• [What this task involves] Rewrite every row below, keeping each request and scaling both coordinates in each answer by 1.55, with results rounded to whole numbers and halves rounded up. Leave the pictures out.

Rows for locating items on screens:
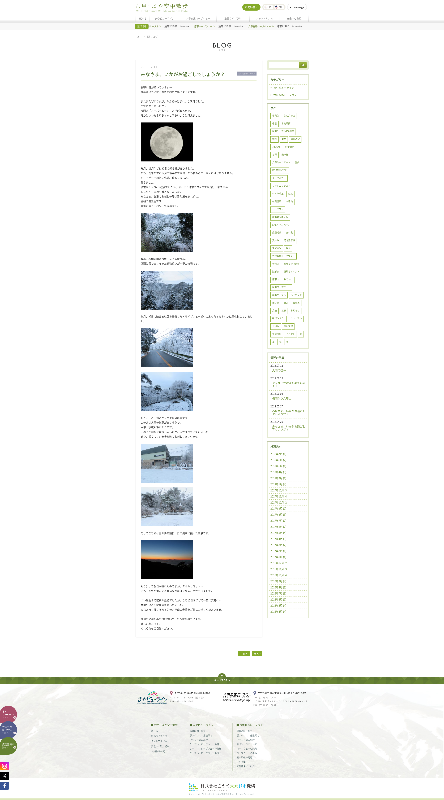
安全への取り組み (160, 746)
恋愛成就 (276, 232)
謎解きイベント (292, 271)
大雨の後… (279, 370)
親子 (288, 248)
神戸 (274, 138)
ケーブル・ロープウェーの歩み (205, 753)
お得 (274, 154)
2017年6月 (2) (278, 527)
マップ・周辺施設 (199, 739)
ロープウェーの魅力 (247, 748)
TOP (137, 36)
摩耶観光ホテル (280, 216)
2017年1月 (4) (278, 557)
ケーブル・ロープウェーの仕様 (205, 748)
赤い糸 (289, 232)
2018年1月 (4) (278, 484)
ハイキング (296, 294)
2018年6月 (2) (278, 460)
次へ (256, 653)
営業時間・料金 (198, 730)
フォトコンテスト (281, 185)
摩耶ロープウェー (281, 287)
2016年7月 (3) (278, 593)
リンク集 (241, 761)
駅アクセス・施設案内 (201, 735)
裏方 (286, 302)
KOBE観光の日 (279, 170)
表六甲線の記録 (244, 757)
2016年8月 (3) (278, 587)
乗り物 (275, 302)
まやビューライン (164, 18)
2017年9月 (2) (278, 508)
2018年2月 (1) (278, 478)
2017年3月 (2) (278, 545)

• [Complete answer]
安全への取り組み (248, 1156)
恋愛成就 (428, 360)
謎解きイベント (453, 420)
大雨の後… (432, 574)
親子 (446, 384)
神戸 (425, 214)
ケーブル・ロープウェーの歩み (318, 1167)
お得 (425, 239)
2017年6月 (2) (431, 817)
マップ・周辺施設 (308, 1145)
ロープウェーの魅力 (383, 1159)
TOP (212, 56)
摩耶観光ホテル (434, 335)
2017年1月 (4) (431, 863)
ケーブル・ロープウェーの仕様 (318, 1159)
赤い糸 (448, 360)
2018年1月 (4) (431, 750)
ハイキング (459, 456)
2018年6月 (2) (431, 713)
次へ (397, 1012)
営業時間・料金 (307, 1132)
フォトコンテスト (436, 287)
摩耶ロープウェー (436, 445)
2016年7月 (3) (431, 919)
リンク集 (374, 1180)
駅アクセス・施設案内 (312, 1139)
裏方 (443, 468)
KOBE観光の日 (432, 264)
表六甲線の記録 (378, 1173)
2016年8月 (3) (431, 910)
乗り物 (426, 468)
まやビューライン (254, 28)
2017年9月 (2) (431, 787)
2018年2月 (1) (431, 741)
2017年3月 (2) (431, 845)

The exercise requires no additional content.